**STATED EXERCISE**
Render the material below as a two-column CSV headed instruction and response, giving each text its own row with its answer beside it. Enclose every field in double quotes, replace line breaks with spaces, and omit the pictures.
===
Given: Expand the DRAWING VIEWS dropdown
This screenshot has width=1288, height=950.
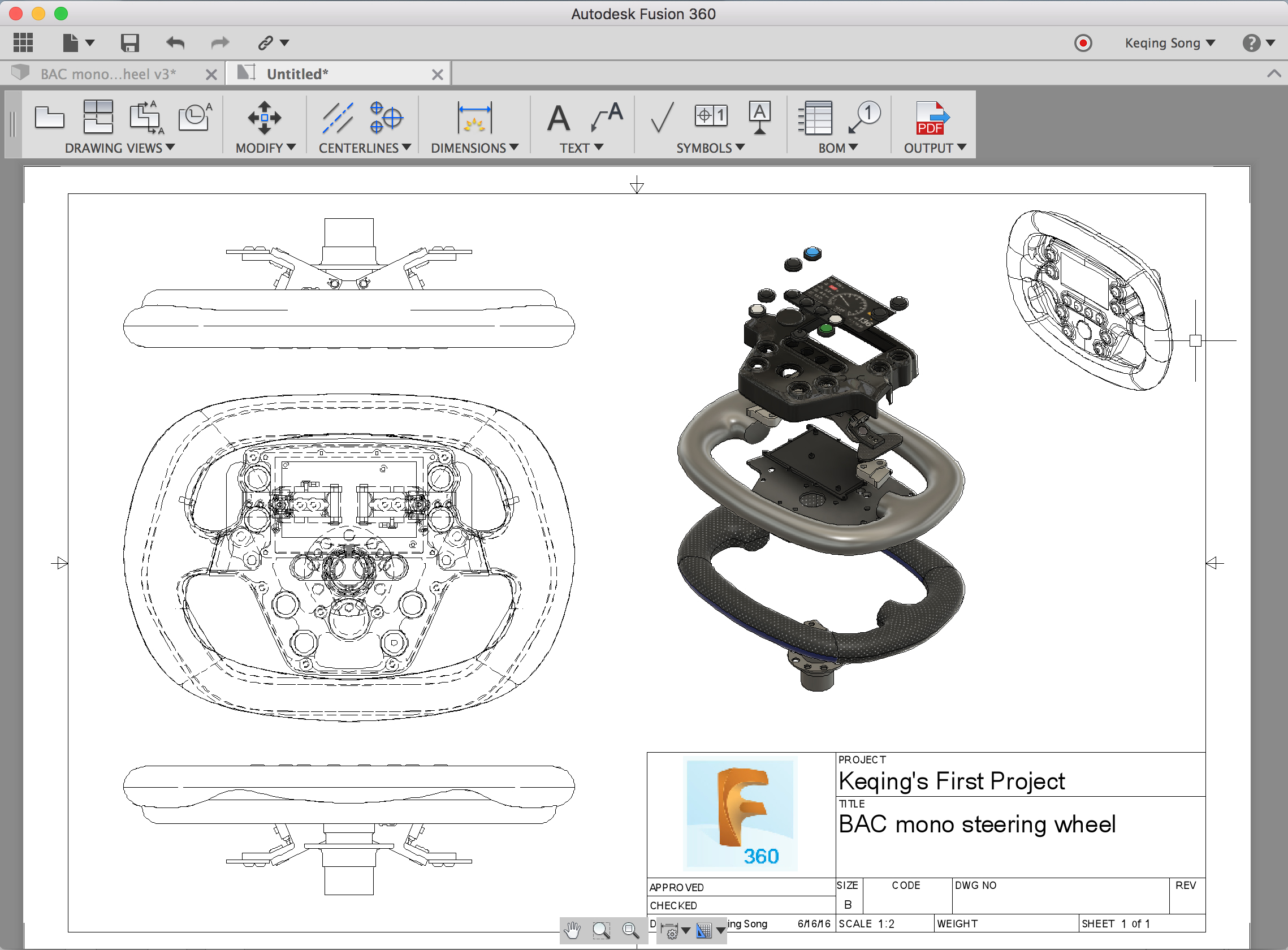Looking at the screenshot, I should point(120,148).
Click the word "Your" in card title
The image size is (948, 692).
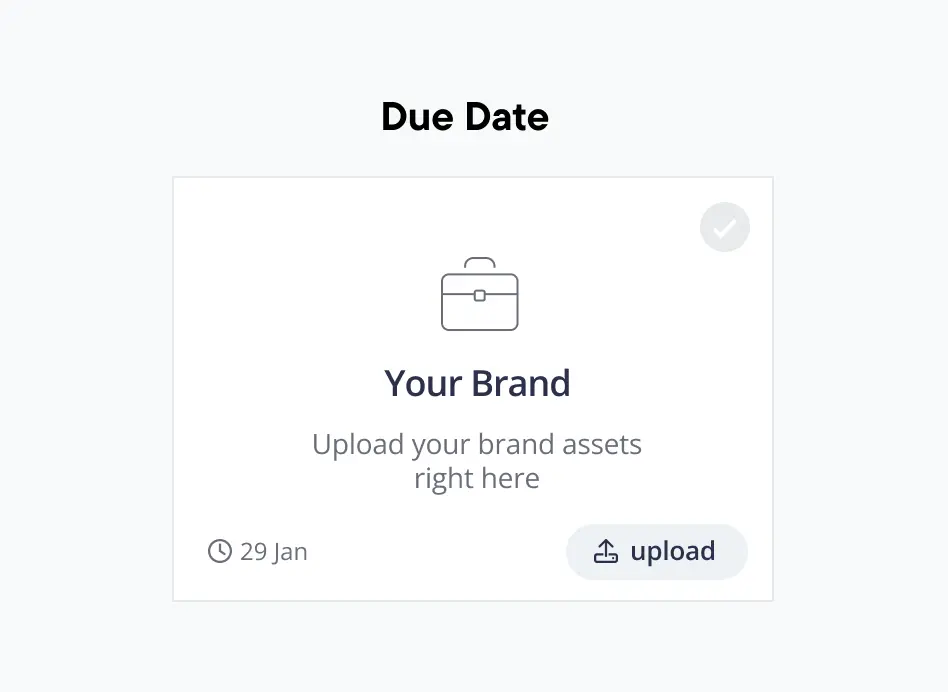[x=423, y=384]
===
**TASK ANSWER**
instruction,response
"Given: Expand the DRAWING VIEWS dropdown This screenshot has width=1288, height=950.","Looking at the screenshot, I should point(120,148)."
"Click the word ""Your"" in card title The image size is (948, 692).","[x=423, y=384]"